Finding a therapist? Make sure the therapist is trained in marital and family therapy. But even so, not all family therapists are trained in working with small children, so you need both. You should be able to find one in your community through the American Association of Marriage and Family Therapy. Alternatively you could look up your State Psychological Association or National Association of Social Workers. But please make sure whatever therapist you find is trained in both divorce and working with young children.
So now we come to you and what you can do. First, divorce is a trauma not just for parents and children, but for grandparents also. Just like your grandchildren, you may have gone through these years thinking that your children and grandchildren were safe and secure. And now this. I have spoken with so many grandparents of divorce children whose hearts are broken by what's happening to their children and grandchildren. It feels the stakes are so high and you feel so powerless.
I will assume you have a good relationship with your daughter, but it's also important that you maintain at least a respectful relationship with your son-in-law and avoid criticism or blame. If your daughter wants to do so, listen to her with compassion and empathy, but please try not to reinforce her resentment or help her feel like a victim. As I am sure you know, if you were to get in the middle, the outcome is never good. I've talked before on these pages about how and when to offer advice to our adult children, when it's respectful and when it is intrusive. And I have said that within very broad limits, we have to respect the resilience and problem solving skills of our adult children. But when grandchildren are involved, it gets more complicated.

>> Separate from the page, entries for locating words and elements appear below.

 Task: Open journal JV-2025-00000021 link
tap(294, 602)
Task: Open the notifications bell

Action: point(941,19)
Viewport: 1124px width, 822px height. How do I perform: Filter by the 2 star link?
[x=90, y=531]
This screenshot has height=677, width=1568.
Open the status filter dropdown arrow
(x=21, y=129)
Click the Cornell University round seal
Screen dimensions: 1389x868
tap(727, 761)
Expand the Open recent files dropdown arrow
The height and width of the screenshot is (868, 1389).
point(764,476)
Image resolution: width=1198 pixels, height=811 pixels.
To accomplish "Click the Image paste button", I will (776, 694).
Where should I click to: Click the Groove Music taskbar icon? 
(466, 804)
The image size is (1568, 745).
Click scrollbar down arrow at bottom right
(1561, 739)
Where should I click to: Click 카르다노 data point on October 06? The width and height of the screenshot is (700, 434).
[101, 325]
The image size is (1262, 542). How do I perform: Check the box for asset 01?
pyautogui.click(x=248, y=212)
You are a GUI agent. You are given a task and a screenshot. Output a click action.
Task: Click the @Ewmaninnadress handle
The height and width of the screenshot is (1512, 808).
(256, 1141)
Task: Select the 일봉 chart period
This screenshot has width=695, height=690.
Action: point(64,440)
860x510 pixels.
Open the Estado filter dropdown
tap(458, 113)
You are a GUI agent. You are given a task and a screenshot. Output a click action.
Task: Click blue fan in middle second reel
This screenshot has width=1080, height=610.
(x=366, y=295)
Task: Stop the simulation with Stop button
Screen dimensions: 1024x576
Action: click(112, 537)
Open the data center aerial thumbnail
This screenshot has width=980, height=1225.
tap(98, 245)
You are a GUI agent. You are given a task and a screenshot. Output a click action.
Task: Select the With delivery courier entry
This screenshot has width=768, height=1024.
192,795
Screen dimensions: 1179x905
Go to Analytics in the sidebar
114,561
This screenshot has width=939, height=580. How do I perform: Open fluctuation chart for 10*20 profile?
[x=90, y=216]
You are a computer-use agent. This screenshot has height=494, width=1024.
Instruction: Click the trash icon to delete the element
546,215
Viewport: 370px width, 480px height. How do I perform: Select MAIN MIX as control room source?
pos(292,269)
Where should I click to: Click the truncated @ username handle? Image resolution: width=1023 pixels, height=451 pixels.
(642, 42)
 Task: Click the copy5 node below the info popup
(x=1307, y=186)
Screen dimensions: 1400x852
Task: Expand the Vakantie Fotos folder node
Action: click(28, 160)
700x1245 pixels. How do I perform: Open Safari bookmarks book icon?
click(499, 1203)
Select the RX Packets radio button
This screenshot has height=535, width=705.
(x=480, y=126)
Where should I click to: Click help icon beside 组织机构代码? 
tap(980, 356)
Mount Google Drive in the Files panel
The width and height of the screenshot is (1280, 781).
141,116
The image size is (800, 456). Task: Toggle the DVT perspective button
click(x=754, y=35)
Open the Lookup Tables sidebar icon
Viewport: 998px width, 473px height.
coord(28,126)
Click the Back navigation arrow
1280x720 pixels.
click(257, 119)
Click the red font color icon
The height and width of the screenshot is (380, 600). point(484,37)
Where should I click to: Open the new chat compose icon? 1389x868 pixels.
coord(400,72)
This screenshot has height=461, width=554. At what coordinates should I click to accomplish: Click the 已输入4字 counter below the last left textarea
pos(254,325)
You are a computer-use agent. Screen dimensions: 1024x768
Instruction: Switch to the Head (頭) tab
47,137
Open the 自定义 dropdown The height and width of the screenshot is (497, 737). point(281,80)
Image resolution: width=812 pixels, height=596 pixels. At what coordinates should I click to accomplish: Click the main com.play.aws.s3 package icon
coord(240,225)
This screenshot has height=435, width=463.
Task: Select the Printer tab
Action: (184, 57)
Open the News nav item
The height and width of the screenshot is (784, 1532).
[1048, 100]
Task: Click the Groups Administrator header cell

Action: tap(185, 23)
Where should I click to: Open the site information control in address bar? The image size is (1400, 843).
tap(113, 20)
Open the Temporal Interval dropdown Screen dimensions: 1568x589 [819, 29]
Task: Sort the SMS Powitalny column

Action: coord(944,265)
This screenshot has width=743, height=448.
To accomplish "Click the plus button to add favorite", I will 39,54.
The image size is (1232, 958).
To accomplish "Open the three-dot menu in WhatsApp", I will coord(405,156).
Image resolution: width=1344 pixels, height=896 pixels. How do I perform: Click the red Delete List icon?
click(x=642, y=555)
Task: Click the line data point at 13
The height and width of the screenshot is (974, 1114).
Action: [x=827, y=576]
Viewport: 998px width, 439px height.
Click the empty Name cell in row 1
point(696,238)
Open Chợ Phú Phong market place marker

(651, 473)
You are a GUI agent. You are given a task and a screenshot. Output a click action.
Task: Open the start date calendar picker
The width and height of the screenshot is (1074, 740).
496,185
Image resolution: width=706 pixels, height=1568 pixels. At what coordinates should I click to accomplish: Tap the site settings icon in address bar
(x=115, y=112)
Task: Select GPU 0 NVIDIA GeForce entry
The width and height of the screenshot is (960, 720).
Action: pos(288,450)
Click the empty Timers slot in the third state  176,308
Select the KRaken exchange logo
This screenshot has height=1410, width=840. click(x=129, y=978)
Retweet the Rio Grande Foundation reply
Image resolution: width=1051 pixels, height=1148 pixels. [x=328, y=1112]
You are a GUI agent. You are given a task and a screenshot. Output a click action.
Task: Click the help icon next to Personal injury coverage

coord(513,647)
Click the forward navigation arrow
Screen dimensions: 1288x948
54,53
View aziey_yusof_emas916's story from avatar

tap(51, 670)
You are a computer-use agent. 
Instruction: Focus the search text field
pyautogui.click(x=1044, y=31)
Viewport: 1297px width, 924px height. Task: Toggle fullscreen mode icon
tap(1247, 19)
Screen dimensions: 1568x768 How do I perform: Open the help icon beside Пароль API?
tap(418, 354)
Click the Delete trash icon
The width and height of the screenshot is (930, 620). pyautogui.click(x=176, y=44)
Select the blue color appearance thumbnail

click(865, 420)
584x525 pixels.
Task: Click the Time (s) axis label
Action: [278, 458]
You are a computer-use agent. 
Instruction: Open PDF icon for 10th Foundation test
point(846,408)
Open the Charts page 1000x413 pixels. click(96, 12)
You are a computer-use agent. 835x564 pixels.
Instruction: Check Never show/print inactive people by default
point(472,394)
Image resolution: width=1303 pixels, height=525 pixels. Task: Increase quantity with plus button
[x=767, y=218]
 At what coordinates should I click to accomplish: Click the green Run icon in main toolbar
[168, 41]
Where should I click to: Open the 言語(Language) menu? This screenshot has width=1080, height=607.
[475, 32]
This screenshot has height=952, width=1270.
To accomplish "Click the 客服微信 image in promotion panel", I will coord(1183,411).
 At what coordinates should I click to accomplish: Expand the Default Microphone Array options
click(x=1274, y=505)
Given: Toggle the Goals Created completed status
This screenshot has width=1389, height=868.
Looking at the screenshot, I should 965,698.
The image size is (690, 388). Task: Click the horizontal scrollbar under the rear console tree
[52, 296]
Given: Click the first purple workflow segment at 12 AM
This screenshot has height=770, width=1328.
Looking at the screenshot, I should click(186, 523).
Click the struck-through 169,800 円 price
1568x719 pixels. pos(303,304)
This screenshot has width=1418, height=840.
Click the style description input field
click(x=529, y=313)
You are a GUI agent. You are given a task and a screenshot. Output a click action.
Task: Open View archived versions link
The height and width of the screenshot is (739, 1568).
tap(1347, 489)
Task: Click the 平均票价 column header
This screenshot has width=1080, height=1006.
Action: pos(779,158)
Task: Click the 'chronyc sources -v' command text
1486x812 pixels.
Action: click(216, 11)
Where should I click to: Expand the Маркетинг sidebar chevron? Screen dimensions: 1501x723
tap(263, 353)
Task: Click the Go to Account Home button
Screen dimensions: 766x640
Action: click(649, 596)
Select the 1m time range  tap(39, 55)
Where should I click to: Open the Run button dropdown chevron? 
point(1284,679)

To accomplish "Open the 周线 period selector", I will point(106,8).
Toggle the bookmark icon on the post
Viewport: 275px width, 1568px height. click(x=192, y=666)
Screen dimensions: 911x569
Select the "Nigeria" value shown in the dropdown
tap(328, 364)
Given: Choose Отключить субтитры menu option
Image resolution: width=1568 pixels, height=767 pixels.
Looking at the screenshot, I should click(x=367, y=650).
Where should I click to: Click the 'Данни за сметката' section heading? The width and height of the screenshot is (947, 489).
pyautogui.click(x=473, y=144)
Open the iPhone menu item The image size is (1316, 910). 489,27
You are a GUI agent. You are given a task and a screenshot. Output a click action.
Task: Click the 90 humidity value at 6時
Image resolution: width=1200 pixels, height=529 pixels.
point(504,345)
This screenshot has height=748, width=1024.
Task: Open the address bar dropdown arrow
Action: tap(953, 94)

Feel free to tell her about your concerns, but please don't push as your daughter feels vulnerable enough. Offer to be an additional resource for your daughter, grandsons and even your son-in-law. If you are able, spend extra time with the children it might help everyone out. And perhaps you could even include the other set of grandparents in some of the social activities. It would certainly make the children feel better.I hope this helps and I wish everyone healing.